According to the International Monetary Fund’s (IMF) most recent predictions, India’s economy is expected to develop rapidly, mostly due to public investment. The IMF has revised up its expectation for India’s current fiscal year expansion to 6.8% from prior estimates.
Upward Revision in Growth Forecast
The IMF has revised its growth forecast for India upwards, showing a more optimistic outlook. In January, IMF projected the economy would grow at 6.5%, but now growth estimate for the current fiscal year now stands at 6.8%.
FY24 Growth Projections Surpass Expectations
The IMF sees India growth at 7.8% in FY24. This is more than the government estimates of 7.6% The IMF attributes this positive growth trend to domestic demand, with India emerging as a source of repeated positive growth surprises.
Inflation Outlook and Forecasts
Inflation is a big issue for new countries like India. But the IMF thinks that inflation will be at or near its target for many countries. In India, core inflation is expected to stay contained, but headline inflation may fluctuate. Lower energy prices are likely to lower headline inflation, but persistent food price pressures, especially for essentials like rice, may moderate this trend.
Maintained Inflation Forecasts for FY25 and FY26
The IMF keeps its inflation projections for India at 4.6% and 4.2% for the fiscal years 2025 and 2026, respectively.
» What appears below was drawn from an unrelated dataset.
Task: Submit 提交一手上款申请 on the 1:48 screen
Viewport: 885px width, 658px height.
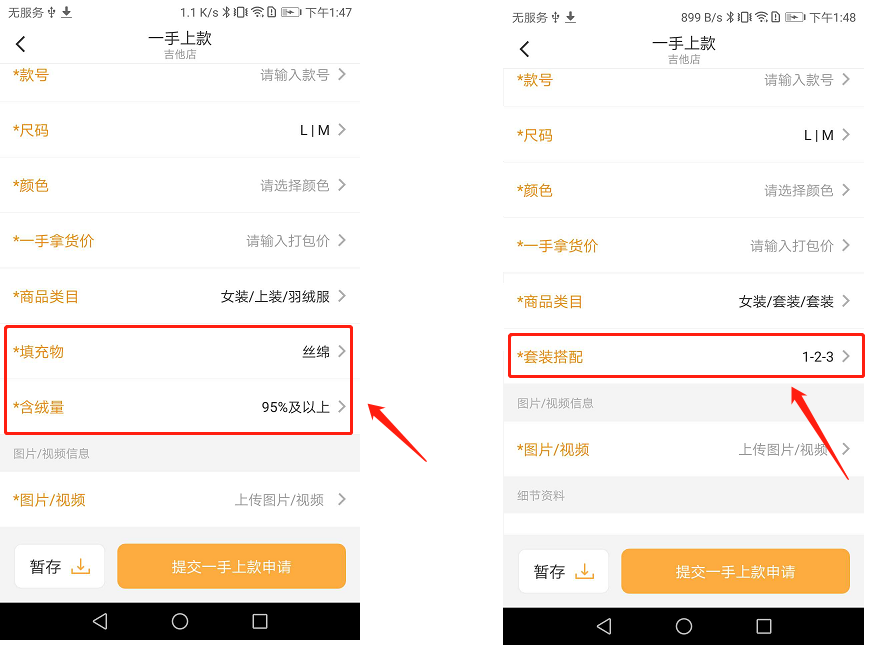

This forecast is consistent with the Reserve Bank of India’s expectation that inflation will gradually decline to 4.5% throughout the current fiscal year.
Asia-Pacific Economic Outlook
Good news also comes from the IMF’s updated assessment for the Asia-Pacific area. The region’s economic trajectory is expected to improve, with a forecast growth rate of 4.5%, which is an increase from the previous projection of 4.2%. The IMF credits this improvement to a reduction in inflationary pressures and emphasises a near-term risk picture that is more balanced.